Your task —
Copy out the lines below word for word, leaving out the pictures.

Data supplied —
────────────────────

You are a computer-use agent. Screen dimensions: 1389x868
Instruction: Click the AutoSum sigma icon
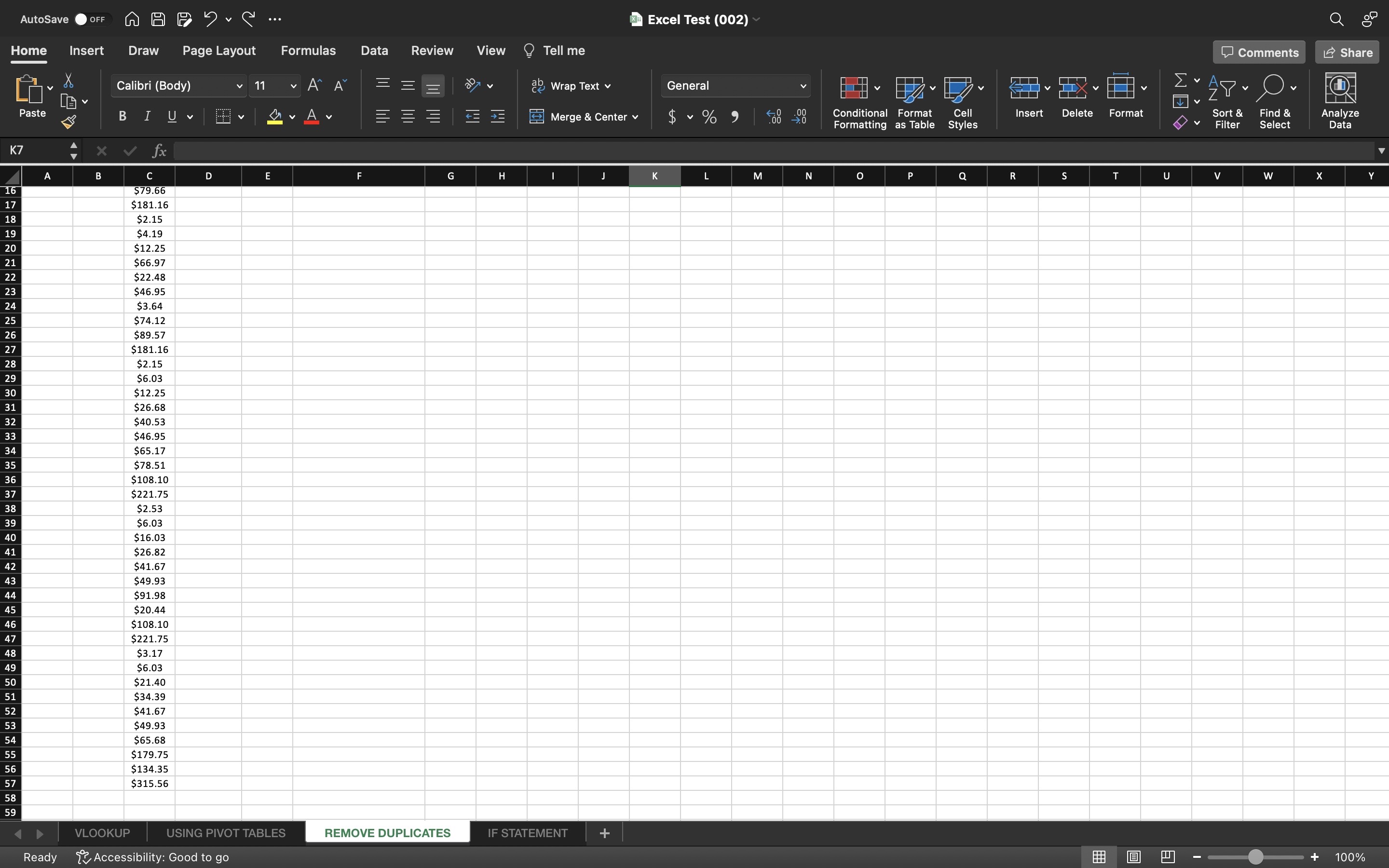point(1180,81)
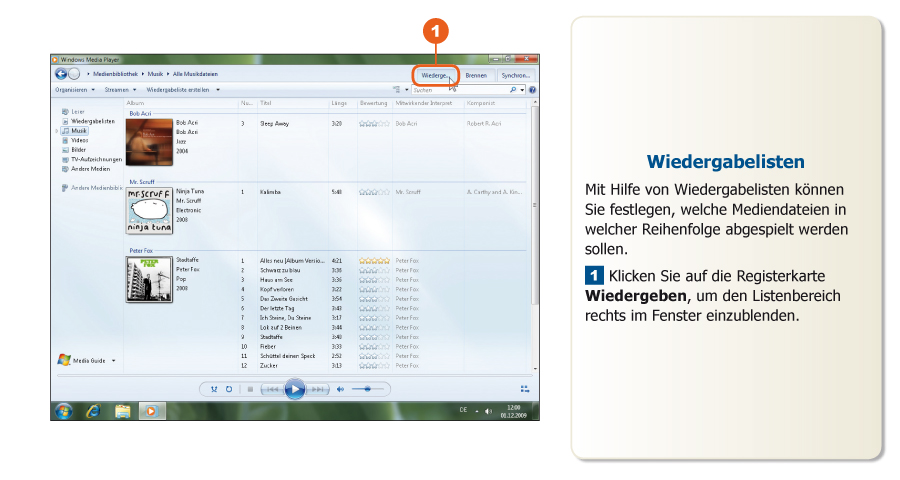Toggle repeat playback mode
900x480 pixels.
click(229, 389)
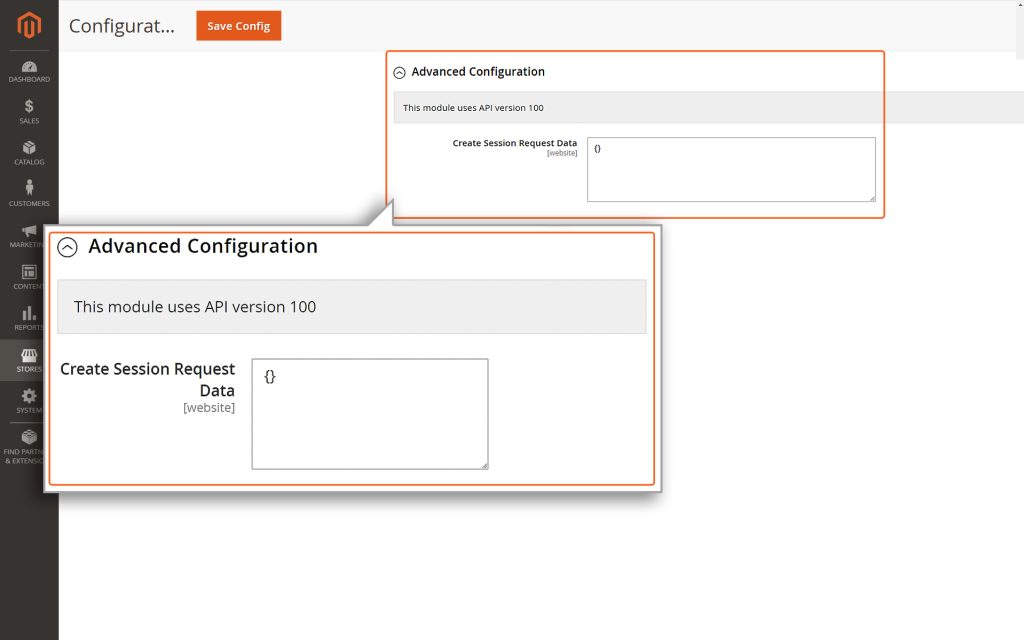Viewport: 1024px width, 640px height.
Task: Open the Marketing section
Action: pyautogui.click(x=28, y=235)
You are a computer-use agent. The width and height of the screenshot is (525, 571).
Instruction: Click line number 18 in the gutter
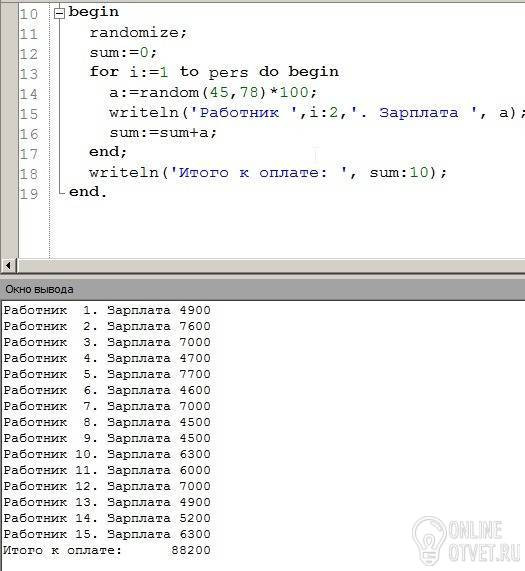29,174
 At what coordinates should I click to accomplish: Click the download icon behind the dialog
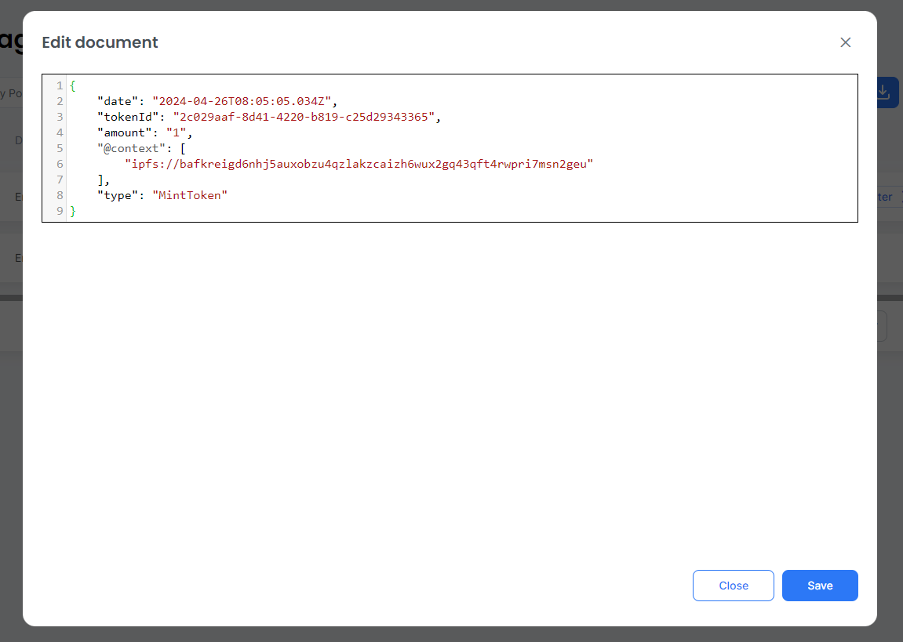[x=885, y=92]
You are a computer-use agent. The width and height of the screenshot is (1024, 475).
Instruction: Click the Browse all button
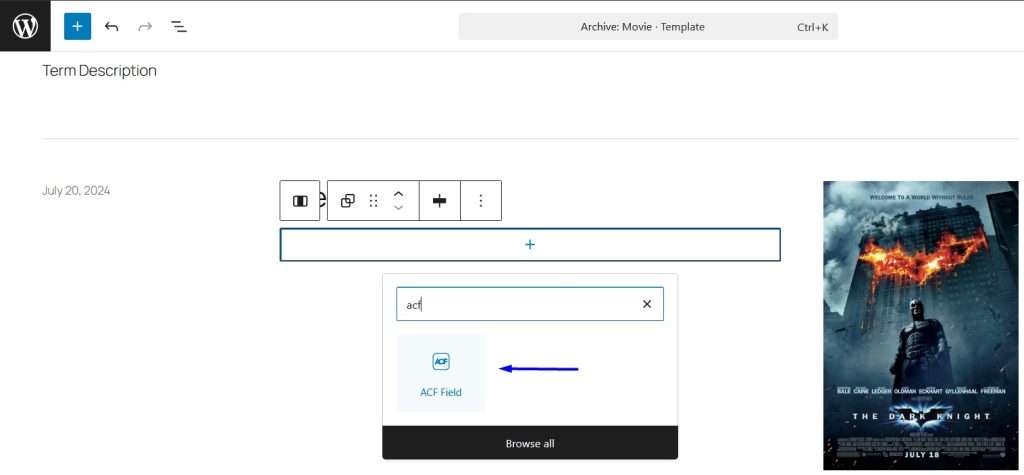pos(529,443)
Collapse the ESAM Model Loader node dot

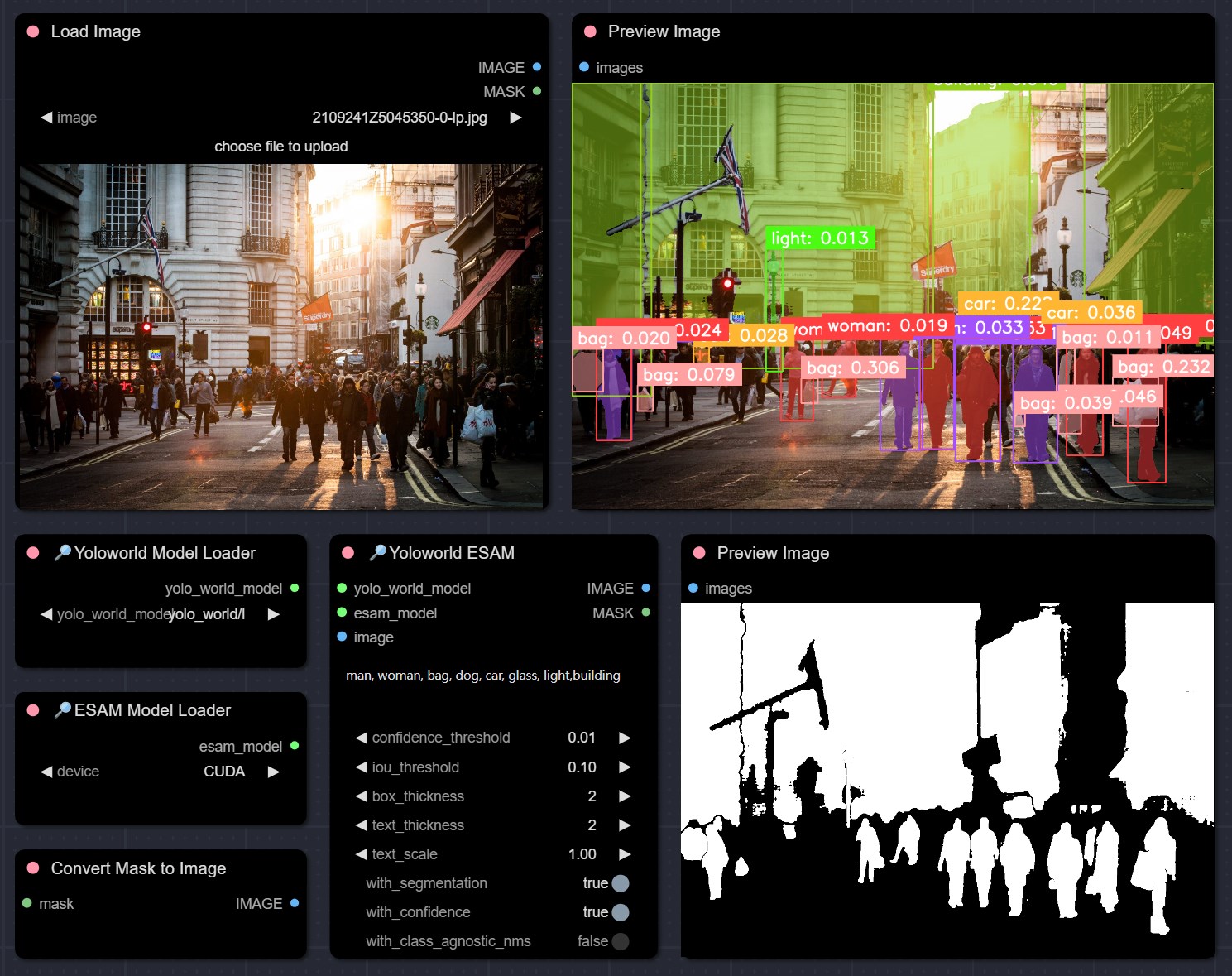point(33,710)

────────────────────

Full answer —
You are a computer-use agent. Screen dimensions: 1389x868
Instruction: Click the AutoSum sigma icon
point(1180,81)
Toggle repeat playback mode
900x480 pixels.
click(229, 389)
Viewport: 1024px width, 640px height.
Task: Open the Marketing section
Action: pyautogui.click(x=28, y=235)
You are a computer-use agent. The width and height of the screenshot is (525, 571).
Instruction: Click line number 18 in the gutter
29,174
 At what coordinates should I click to accomplish: Click the download icon behind the dialog
[x=885, y=92]
You are a computer-use agent. The width and height of the screenshot is (1024, 475).
Instruction: Click the Browse all button
pos(529,443)
Collapse the ESAM Model Loader node dot

point(33,710)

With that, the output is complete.